Paul traduce en francés lo que cuenta Djanina entre lágrimas en portugués. “Secuestrados, nos metieron en una casa en la montaña unos hombres con pasamontañas. ‘¡dinero, dinero, dollars, dollars!’, nos gritaban. Hasta que nos empezaron a quitar todo y nos separaron a las mujeres”. Djanina no puede continuar y Paul, también entre lágrimas, comenta que la desnudaron y buscaron dinero en sus partes íntimas. Esto, aún antes de cruzar el Darién, Centroamérica y el sur de México, donde volverían a ser secuestrados, golpeados y Djanina sobreviviría de nuevo otro episodio de violencia sexual.
“Asistir a las personas sobrevivientes a la violencia sexual es una parte fundamental de nuestro trabajo en toda la ruta migratoria”, comenta José Antonio Silva, coordinador de proyecto MSF en CDMX. “En 2024, atendimos más de 145 casos, que es poco menos que el doble comparado del año anterior. En el caso de las personas de origen extracontintental, los grupos ilegales y las autoridades se aprovechan de su vulnerabilidad, principalmente por no hablar el idioma y por las pocas redes de apoyo. Esto agrava las posibilidades de que sufran algún tipo de estos abusos de violencia extrema a lo largo de toda la ruta.”.

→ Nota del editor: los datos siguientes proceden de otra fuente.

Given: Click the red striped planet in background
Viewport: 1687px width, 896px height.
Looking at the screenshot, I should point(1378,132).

“En nuestro proyecto de Ciudad de México en 2024”, continúa Silva, “hemos atendido 83 pacientes extracontinentales de al menos 17 distintas nacionalidades que van desde Angola y Congo, hasta Mali, Marruecos, Afganistán y China. Será una proporción menor con el resto de las personas que cruzan desde América, pero al tomarse en cuenta las repetidas carencias en el acceso a salud básica y salud mental, así como a servicios básicos de sobrevivencia, cuando logramos tener acceso a estas personas muchas de sus condiciones ya están extremadamente deterioradas”.

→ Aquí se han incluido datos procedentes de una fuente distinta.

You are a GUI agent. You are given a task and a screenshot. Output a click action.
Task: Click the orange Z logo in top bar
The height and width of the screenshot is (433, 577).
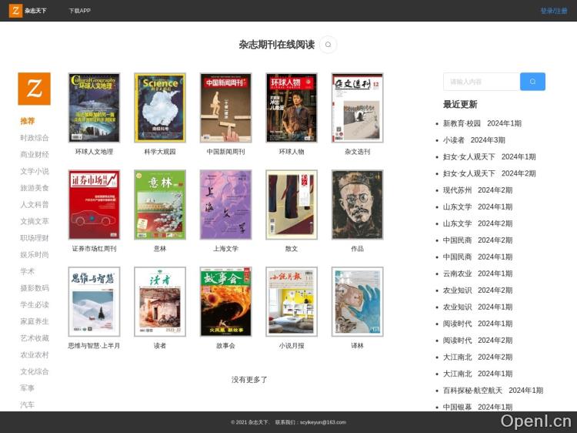(x=15, y=11)
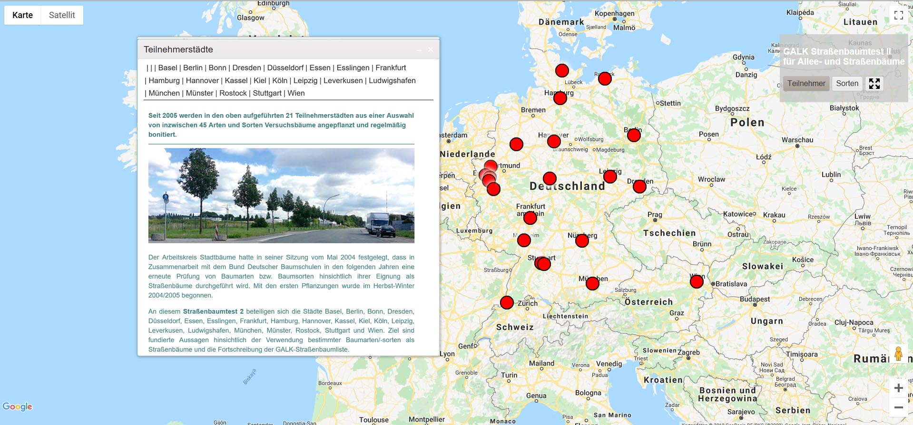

En un rincón más alejado del campamento, bajo la sombra de una lona amarilla, Luísa, de 39 años, toma la mano de su hijo Manuel, de 10, y cuenta que han estado protegidos por una fuerza mayor durante toda su ruta. Desde que salieron de Angola han perdido muchas cosas materiales, pero no la esperanza. Luísa tiene otros tres hijos y han logrado cruzar desde Angola, hasta Brasil, pasando por el Darién, Honduras, Guatemala y el sur de México. Al preguntarle cómo logró hacer todo esto a cargo de sus hijos como madre soltera, responde: “No lo sé, cada uno tiene su suerte. Cada uno tiene su suerte y nosotros tuvimos la suerte de salir adelante sin problemas. Este es el sufrimiento de caminar, caminar, del agua, y puedes llegar a un lugar y no tener más comida, pero hay que tener fuerza en la vida”.
Las familias de Mbala, Luísa y Paul y Djanina, esperaban un último milagro para conseguir la cita de CBP ONE que les permitiría ejercer su derecho humano a solicitar asilo en Estados Unidos. Este sueño se desvaneció el pasado 20 de enero que la administración del presidente de EE. UU, Donald Trump, decidió eliminar la aplicación y cancelar todas las citas pendientes sin ninguna alternativa viable para las personas migrantes. Ahora, a la espera de una nueva legislación y sin posibilidad de volver a sus lugares de origen, ellos y miles de personas esperan que, contra pronóstico y su propia experiencia, México pueda ser más benevolente en lo que queda de su ruta.
NOTA: Los nombres fueron cambiados para proteger la identidad de las personas.
*Gestor de Comunicación de Terreno MSF México y Centroamérica.
Médicos Sin Fronteras provee atención en salud básica, salud mental, trabajo social, promoción de la salud y mediación intercultural a lo largo de la ruta migratoria en Latinoamérica, con puntos de atención en Colombia, Guatemala, Honduras, México y Panamá. Ante los cambios en las políticas migratorias que afectan a poblaciones vulnerables en movimiento, hacemos un llamado a respetar el derecho de asilo y a establecer mecanismos de protección para su salud, integridad y dignidad humana.